Stored data:
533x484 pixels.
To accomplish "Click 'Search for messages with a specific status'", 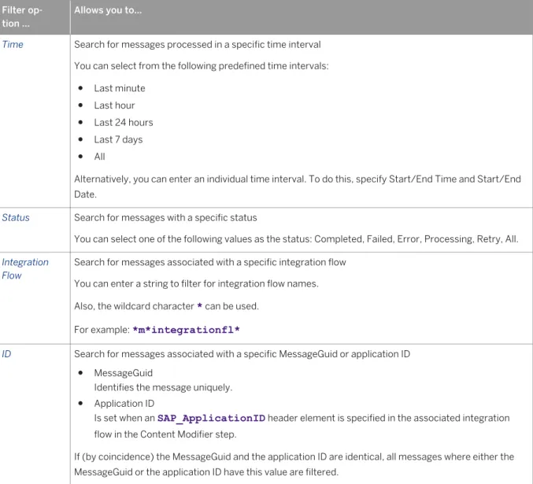I will point(165,217).
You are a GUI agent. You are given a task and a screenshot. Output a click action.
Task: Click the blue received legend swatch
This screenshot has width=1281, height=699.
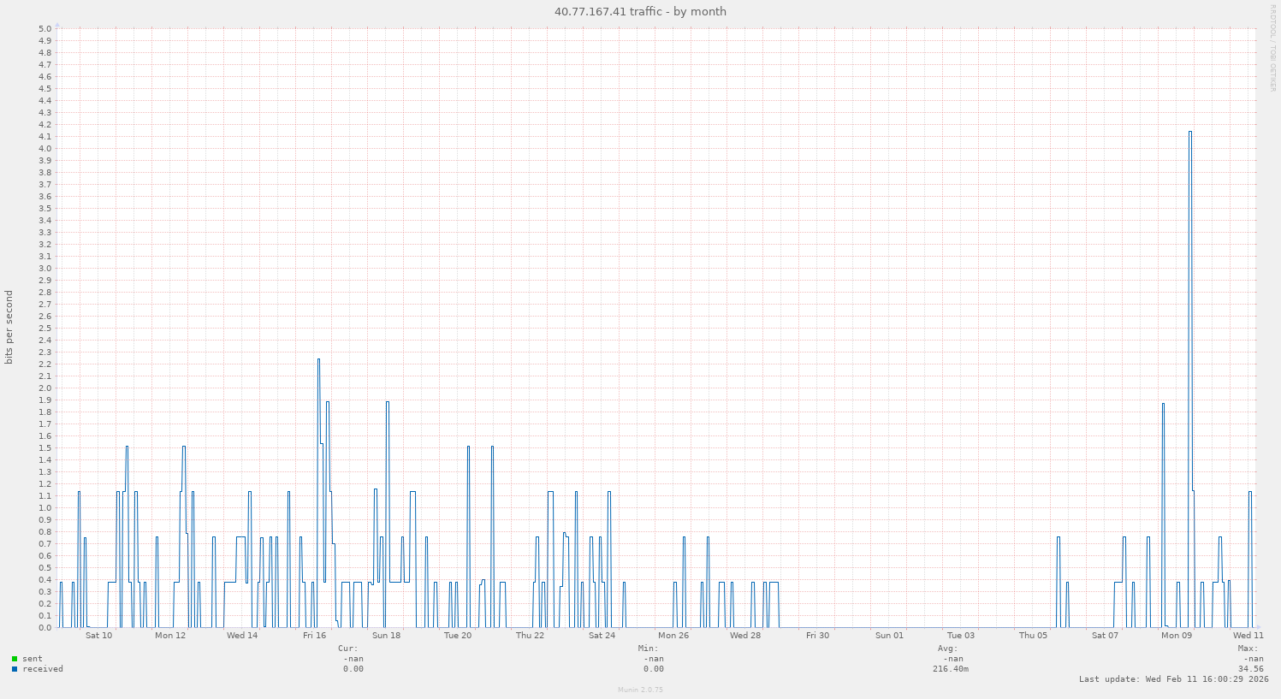pos(13,669)
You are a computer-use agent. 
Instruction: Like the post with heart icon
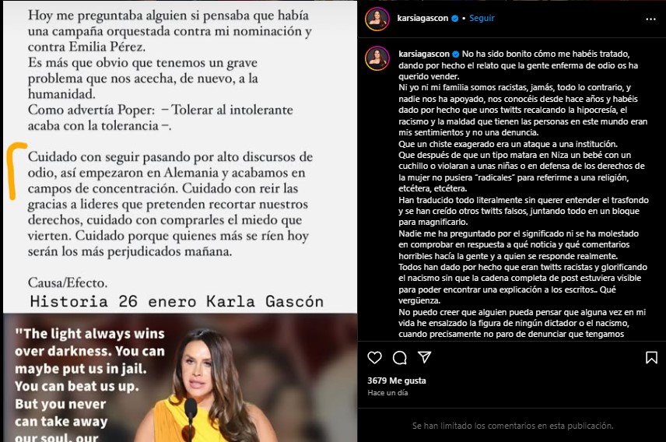(x=374, y=358)
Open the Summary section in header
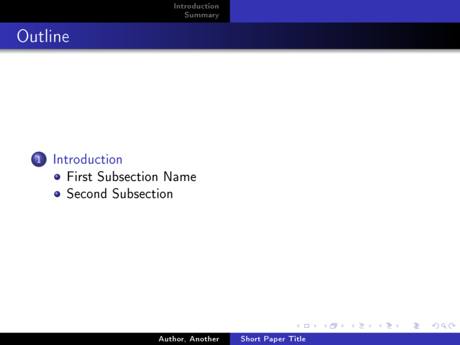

PROBLEM DETAILS: From the line with "This screenshot has width=1281, height=699." down to the end of the entries, retype each line exactly as written, but drop the pictures.

SOLUTION FOR THIS EXERCISE:
This screenshot has width=1281, height=699.
pos(13,669)
You are a computer-use agent. 
Instruction: Like the post with heart icon
(x=374, y=358)
Open the Summary section in header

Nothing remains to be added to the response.